Please copy every one of the following items word for word.

───── RECORD SET

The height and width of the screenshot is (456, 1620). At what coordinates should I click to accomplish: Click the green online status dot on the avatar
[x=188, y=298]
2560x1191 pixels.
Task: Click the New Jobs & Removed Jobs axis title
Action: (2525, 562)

──────────

[REPLY]
The height and width of the screenshot is (456, 1620). At what coordinates should I click to accomplish: Click the green online status dot on the avatar
[x=188, y=298]
2560x1191 pixels.
Task: Click the New Jobs & Removed Jobs axis title
Action: (2525, 562)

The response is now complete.